» **Work item**: Wherever the word "computer" appears in the entries, copy the whole line.

» **Source material**:
= = = = = = =

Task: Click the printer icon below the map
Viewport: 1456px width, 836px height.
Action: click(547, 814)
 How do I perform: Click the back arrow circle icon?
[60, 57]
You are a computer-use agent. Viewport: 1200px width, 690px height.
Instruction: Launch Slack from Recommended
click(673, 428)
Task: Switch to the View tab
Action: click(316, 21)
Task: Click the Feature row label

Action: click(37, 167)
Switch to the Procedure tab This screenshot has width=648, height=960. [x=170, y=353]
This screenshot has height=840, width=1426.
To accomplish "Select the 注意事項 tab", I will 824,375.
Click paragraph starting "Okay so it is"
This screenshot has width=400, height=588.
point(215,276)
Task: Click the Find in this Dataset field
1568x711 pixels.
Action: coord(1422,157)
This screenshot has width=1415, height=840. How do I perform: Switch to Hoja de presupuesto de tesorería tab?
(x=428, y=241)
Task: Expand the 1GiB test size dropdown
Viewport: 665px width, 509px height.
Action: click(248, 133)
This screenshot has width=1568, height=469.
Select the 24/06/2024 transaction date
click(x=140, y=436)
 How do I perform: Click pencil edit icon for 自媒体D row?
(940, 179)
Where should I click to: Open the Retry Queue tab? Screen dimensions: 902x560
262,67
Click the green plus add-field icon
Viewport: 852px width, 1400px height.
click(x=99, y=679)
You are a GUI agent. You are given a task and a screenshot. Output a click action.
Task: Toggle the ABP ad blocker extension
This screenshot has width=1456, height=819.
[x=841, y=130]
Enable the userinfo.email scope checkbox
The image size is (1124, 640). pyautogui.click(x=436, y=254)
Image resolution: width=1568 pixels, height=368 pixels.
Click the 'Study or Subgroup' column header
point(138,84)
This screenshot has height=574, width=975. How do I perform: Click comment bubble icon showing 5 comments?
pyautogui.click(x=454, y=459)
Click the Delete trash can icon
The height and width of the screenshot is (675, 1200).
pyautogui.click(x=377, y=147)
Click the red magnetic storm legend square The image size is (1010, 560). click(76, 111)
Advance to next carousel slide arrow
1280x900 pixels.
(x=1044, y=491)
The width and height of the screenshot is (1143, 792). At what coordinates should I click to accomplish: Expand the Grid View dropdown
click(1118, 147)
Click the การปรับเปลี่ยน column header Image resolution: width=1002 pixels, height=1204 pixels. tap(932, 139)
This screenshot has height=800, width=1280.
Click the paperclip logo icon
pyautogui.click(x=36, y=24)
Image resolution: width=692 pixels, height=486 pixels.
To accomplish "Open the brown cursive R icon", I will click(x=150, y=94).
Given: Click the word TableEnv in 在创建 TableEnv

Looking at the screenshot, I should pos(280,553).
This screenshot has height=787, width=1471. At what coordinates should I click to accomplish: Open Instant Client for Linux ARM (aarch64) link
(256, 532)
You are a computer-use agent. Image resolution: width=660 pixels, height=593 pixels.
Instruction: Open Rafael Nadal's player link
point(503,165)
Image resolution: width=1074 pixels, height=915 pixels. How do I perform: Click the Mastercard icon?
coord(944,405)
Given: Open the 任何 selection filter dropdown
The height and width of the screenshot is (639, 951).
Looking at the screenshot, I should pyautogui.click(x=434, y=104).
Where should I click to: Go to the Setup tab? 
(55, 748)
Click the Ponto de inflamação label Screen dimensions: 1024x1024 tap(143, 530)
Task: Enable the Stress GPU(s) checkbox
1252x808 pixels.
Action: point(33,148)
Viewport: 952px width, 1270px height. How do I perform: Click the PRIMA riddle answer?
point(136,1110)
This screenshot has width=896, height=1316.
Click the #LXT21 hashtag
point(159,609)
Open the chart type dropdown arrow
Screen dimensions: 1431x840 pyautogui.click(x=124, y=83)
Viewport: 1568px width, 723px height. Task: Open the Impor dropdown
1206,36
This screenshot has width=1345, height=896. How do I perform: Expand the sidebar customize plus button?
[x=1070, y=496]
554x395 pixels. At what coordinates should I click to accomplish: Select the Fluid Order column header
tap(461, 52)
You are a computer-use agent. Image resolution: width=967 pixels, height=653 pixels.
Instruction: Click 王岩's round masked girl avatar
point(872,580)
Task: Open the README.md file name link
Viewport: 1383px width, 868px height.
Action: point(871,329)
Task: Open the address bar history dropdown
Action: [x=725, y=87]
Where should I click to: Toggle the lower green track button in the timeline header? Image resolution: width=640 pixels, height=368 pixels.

= = = = = = =

» **Worked solution**:
You are a computer-use agent. Viewport: 1200px width, 690px height.
You are a computer-use agent. Image resolution: width=660 pixels, height=593 pixels.
You are a computer-use agent. Image resolution: width=967 pixels, height=653 pixels.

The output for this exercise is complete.